Immobilier : too big to fail ?
Les chiffres sont difficiles à croire et donnent des maux de tête. Selon le rapport Altares qui recense les défaillances des entreprises en 2023, le secteur de la construction concentre à lui seul, 24 % des faillites en France pour plus de 14 000 défauts de paiement. Plus précisément, 14 112 entrepreneurs ont enduré l’ouverture d’une procédure collective, soit une hausse de 40,7 % par rapport à 2022. Si le gros œuvre compte le plus de défaillances avec 4 140 cas, en hausse de 44,1 %, ce sont les agences immobilières qui enregistrent la pire tendance avec une explosion des défaillances de 116,7 % pour 910 sociétés en difficulté.

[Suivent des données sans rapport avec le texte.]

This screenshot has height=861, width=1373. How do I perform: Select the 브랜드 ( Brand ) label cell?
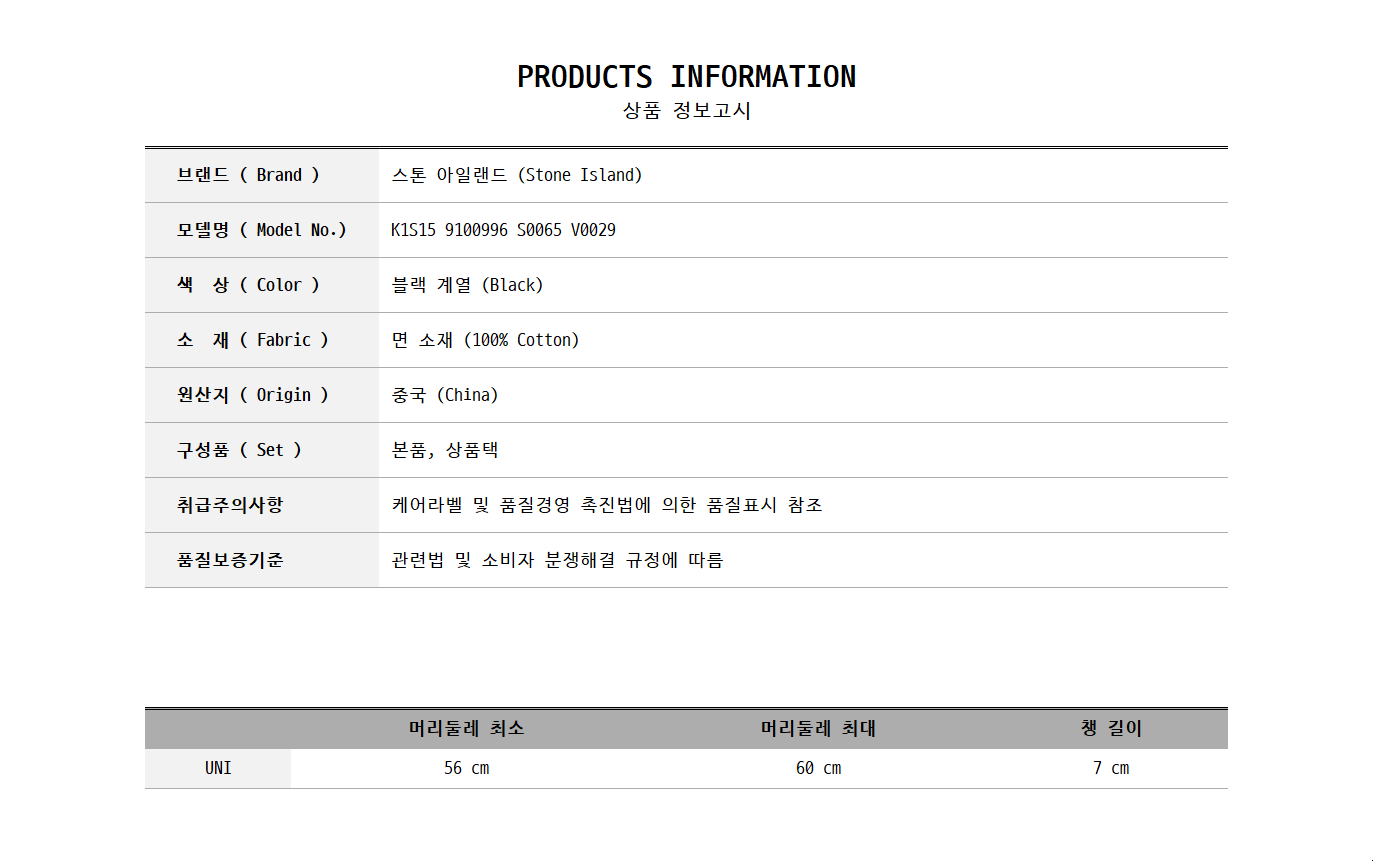[249, 175]
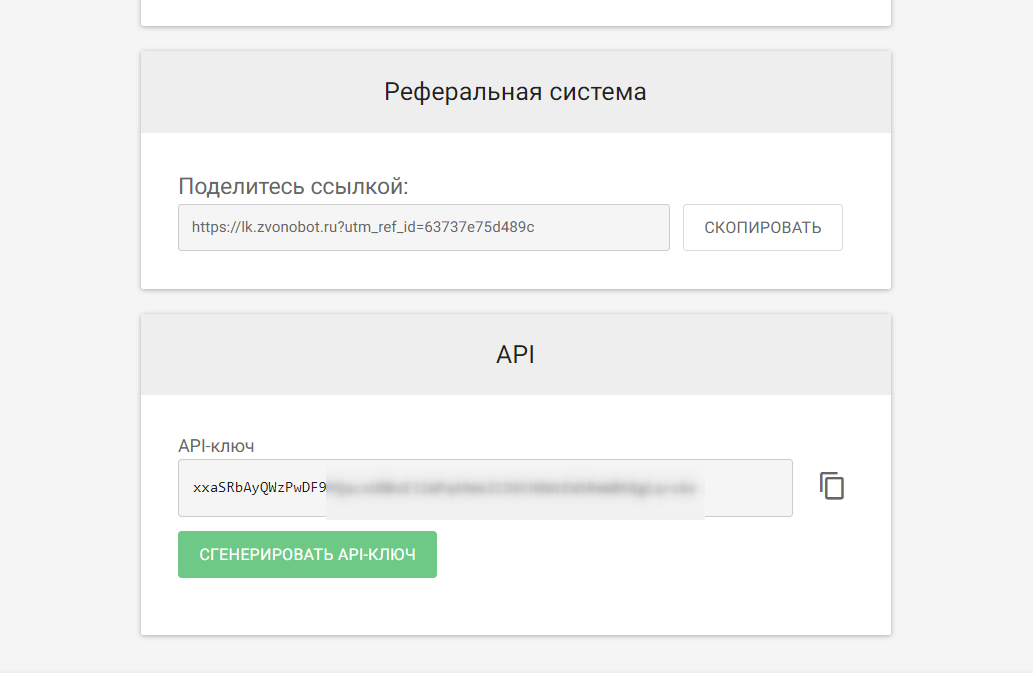The height and width of the screenshot is (673, 1033).
Task: Copy the API key with the copy icon
Action: pos(832,486)
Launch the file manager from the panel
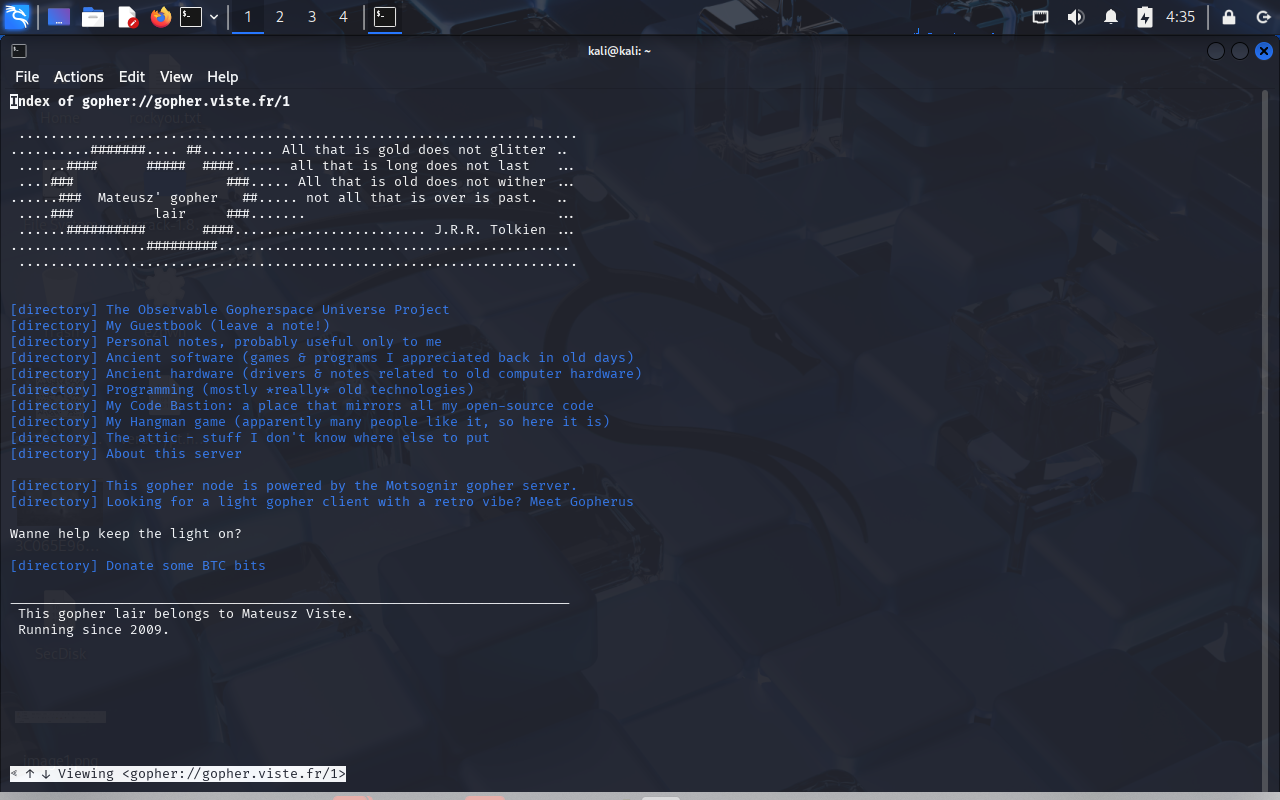The height and width of the screenshot is (800, 1280). point(93,17)
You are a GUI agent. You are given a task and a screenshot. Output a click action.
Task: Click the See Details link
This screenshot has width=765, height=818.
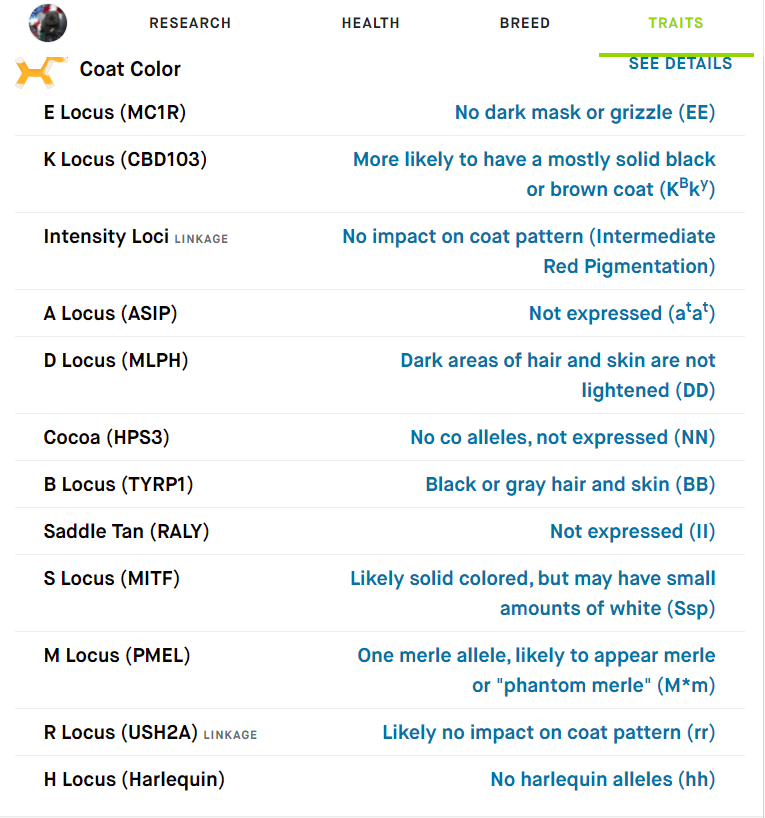[680, 64]
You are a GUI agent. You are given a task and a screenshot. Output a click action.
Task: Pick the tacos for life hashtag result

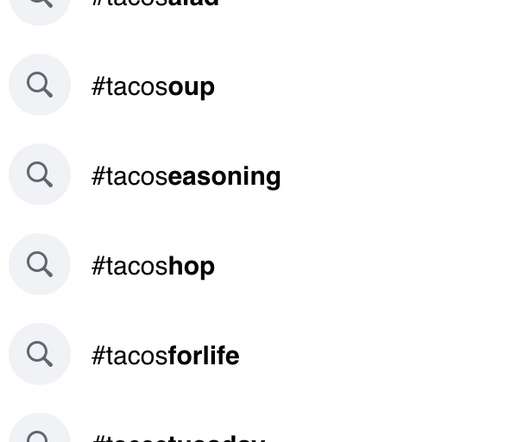[x=166, y=356]
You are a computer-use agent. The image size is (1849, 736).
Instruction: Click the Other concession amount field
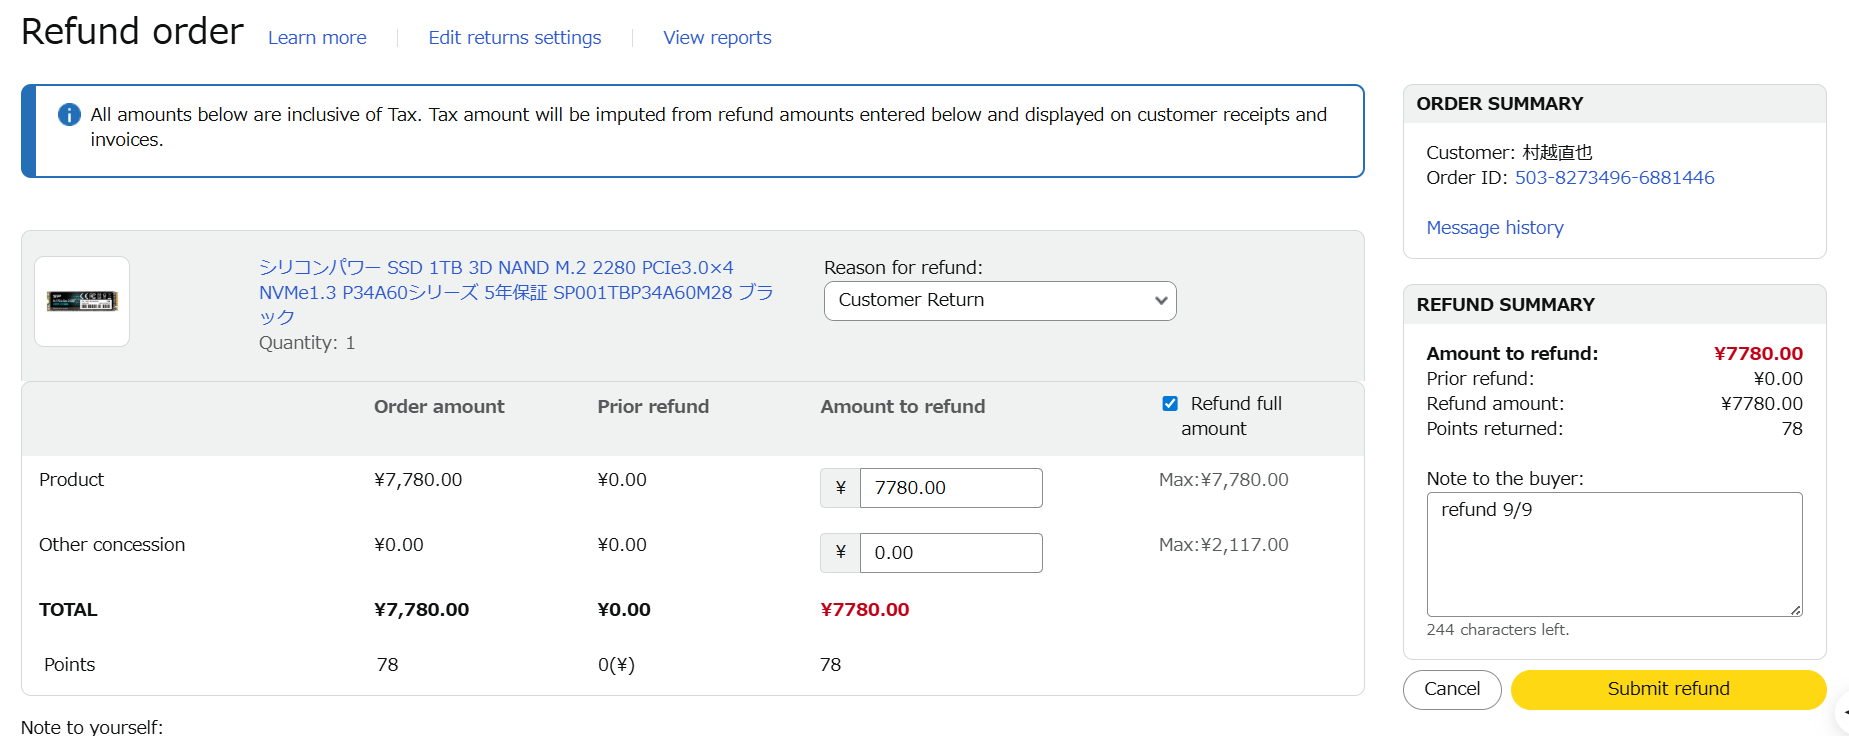pos(950,553)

Une situation critique qui concerne le monde entier. En Chine, la liquidation judiciaire en janvier 2024 du géant surendetté de la promotion immobilière Evergrande est symptomatique d’un secteur à l’agonie. Les États-Unis, le Royaume-Uni ou encore l’Allemagne ne sont pas en reste.
La communion de deux facteurs macroéconomiques est à l’origine de cette dégringolade. L’inflation a fait flamber les coûts de construction tout en faisant chuter le pouvoir d’achat des acheteurs et la hausse des taux d’intérêts directeurs a considérablement durci les conditions d’accès aux crédits. Ce dernier indicateur est passé de 25,9 milliards en 2022 à 15 milliards en 2023 selon la Banque de France. Un cocktail parfait pour que la mécanique d’un secteur entier se grippe.
De Charybde en Scylla
Un cercle vicieux s’est formé dans la nébuleuse des achats et des locations. Sur le marché du neuf, les réservations d’appartements, qui avaient déjà fléchi de 25 % en 2022, se sont cette année encore dégradées de 34 %. Selon, la Fédération des promoteurs immobiliers, ces chiffres illustrent le plus bas niveau enregistré par le secteur depuis dix ans. Les investissements dans les logements destinés aux particuliers ont, eux, diminué de 83 % au premier trimestre 2023 par rapport à la même période, un an auparavant. Les ventes de maisons ont de leur côté dégringolé de 31,3 %. Du jamais vu.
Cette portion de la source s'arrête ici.